### PROBLEM DETAILS
Within the listing below, the lines to output run from the one containing "The image size is (1024, 657)." through the one containing "Click tomorrow's large sunny weather icon"; copy them exactly and nothing else.

### RECORDS FOR PROCESSING

*** Begin section ***

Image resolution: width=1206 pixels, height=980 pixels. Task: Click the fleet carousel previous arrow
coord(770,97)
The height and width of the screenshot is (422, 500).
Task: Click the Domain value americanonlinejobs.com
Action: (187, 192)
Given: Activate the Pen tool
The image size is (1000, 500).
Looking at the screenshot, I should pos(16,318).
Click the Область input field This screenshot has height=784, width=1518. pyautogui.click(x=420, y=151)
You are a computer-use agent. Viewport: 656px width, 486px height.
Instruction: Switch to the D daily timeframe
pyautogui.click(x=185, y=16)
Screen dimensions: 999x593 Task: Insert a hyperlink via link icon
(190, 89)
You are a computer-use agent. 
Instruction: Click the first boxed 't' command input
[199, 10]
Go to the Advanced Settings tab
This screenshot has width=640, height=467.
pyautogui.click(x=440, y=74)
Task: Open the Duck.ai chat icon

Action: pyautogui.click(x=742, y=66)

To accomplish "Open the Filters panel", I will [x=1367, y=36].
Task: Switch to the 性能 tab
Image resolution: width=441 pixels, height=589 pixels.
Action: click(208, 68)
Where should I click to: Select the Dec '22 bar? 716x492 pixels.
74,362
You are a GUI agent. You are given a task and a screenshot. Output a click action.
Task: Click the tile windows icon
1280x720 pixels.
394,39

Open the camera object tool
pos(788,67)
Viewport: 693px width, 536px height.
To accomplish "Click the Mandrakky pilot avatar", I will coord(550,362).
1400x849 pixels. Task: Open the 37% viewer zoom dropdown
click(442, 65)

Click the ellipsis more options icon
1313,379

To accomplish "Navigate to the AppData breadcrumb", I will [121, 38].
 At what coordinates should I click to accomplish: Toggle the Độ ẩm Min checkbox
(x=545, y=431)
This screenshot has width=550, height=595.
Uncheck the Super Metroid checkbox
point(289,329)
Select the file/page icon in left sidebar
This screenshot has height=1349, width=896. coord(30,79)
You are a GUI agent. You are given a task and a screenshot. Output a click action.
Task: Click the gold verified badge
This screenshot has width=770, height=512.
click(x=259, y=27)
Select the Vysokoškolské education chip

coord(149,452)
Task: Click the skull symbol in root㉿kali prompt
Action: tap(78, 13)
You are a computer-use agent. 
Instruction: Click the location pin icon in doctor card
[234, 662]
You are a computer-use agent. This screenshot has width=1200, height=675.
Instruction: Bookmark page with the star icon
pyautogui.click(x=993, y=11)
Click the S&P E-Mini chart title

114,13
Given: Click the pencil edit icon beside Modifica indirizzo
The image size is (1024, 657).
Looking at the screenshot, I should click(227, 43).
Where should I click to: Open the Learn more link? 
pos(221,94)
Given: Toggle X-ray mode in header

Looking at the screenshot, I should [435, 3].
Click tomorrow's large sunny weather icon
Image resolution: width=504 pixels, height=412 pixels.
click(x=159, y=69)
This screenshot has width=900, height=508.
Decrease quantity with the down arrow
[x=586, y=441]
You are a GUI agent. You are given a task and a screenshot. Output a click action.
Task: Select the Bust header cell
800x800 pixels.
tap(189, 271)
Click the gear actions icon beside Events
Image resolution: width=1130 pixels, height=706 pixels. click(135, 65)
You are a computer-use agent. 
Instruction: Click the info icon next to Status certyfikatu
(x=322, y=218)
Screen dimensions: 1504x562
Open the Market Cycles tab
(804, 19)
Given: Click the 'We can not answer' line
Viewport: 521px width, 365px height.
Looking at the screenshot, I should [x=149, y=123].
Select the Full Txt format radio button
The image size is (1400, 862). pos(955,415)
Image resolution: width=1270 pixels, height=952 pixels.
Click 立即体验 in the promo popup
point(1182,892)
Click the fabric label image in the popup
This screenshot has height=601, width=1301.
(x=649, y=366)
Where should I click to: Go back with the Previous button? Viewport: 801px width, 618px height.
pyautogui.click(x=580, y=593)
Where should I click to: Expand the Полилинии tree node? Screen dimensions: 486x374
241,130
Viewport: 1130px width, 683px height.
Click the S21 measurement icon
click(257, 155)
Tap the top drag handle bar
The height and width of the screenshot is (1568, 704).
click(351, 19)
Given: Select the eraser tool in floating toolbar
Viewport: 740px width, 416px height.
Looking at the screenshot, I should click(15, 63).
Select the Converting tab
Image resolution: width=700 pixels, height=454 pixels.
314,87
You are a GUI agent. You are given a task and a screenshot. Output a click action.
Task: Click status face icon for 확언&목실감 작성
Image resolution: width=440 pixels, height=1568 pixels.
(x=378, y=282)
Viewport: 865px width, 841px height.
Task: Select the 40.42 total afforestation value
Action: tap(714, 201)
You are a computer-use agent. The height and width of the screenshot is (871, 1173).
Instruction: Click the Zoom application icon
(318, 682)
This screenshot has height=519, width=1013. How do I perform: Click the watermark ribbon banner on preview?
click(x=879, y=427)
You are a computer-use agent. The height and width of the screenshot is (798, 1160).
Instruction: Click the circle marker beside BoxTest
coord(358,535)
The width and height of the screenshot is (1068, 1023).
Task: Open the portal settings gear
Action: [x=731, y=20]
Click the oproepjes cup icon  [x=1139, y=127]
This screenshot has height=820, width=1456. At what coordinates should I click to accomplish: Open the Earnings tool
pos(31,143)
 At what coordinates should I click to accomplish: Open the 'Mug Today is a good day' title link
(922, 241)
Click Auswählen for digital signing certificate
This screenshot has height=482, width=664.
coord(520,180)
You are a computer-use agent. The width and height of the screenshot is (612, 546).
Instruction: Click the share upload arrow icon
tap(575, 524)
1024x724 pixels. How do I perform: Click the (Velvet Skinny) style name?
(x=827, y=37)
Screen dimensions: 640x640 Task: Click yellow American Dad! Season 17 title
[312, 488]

*** End section ***

### THE COMPLETED TASK
The image size is (1024, 657).
Looking at the screenshot, I should click(227, 43).
Where should I click to: Open the Learn more link? 
pos(221,94)
Given: Toggle X-ray mode in header

Looking at the screenshot, I should [435, 3].
Click tomorrow's large sunny weather icon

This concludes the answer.